Но, не считая той давней лихой проездки по залитым утренним солнцем улицам Детройта, увидеть автомобиль-ракету за пределами испытательных площадок и полигонов не удавалось почти никому и никогда. В конце концов и прототипы сгинули куда-то; всё, что осталось сегодня от заветной мечты Конклина, — несколько экземпляров, любовно сохраненных коллекционерами и музеями.

Главным недостатком реактивного автомобиля оказалась стоимость: конклиновский «файрберд III» оценивался в миллион долларов 1961 года — даже по меркам концепт-каров явно чересчур. Экзотические материалы и детали, способные выдержать рабочую температуру реактивной турбины, вполне оправданны при постройке самолета общей стоимостью в миллионы, но никак не для легкового автомобиля. В некоторых версиях «файрберда» основным конструкционным материалом служил титан, да и богатая электронная начинка по тем временам обходилась непомерно дорого. Все реактивные двигатели расходуют прорву горючего, и «файрберд» не был исключением: «автомобилю завтрашнего дня» во все последующие дни пришлось бы не вылезать с заправки.

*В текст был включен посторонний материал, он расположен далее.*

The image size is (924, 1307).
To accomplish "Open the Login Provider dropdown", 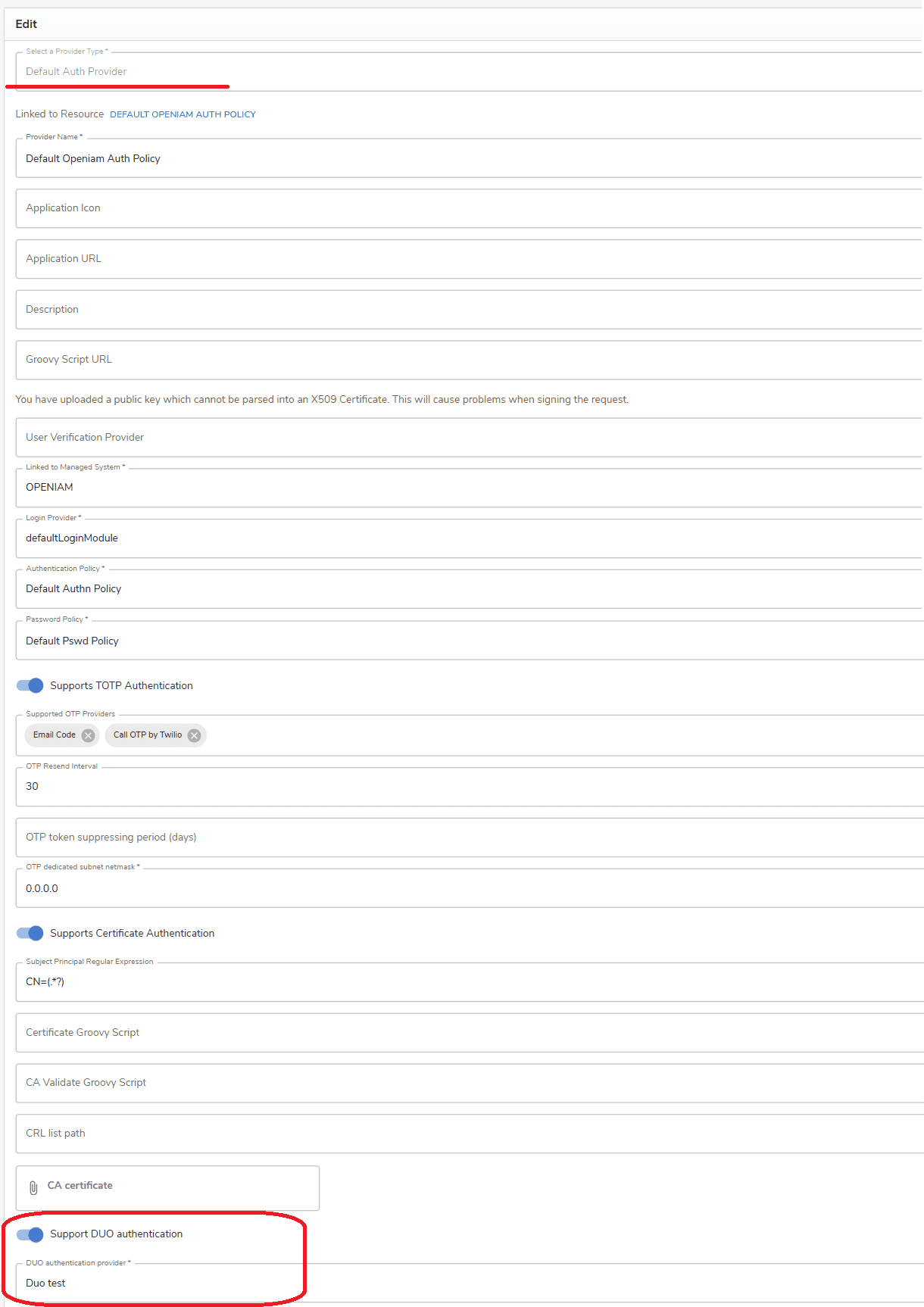I will coord(469,538).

Предсказание: Самолет — хорошо, а дирижабль лучше!

Почти все птицы делают это, и все пчелы тоже. В конце концов научились и люди. Главная ошибка последних была в том, что они тысячелетиями верили, будто когда-нибудь добьются своего, действуя по примеру пчел и птиц.

Свободный полет… Миф об Икаре… Фантазии Леонардо да Винчи… Многие мудрецы пытались претворить в жизнь заблуждение, будто наилучший способ подняться в воздух — это подражание ястребам и колибри: нацепил на себя пару матерчатых крыльев и маши ими изо всех сил. То, что отлично удается пернатым с пропорциями тела, дающими должную подъемную силу крылу, для людей, дерзнувших их превзойти, неизменно заканчивалось смехотворно, а зачастую трагически.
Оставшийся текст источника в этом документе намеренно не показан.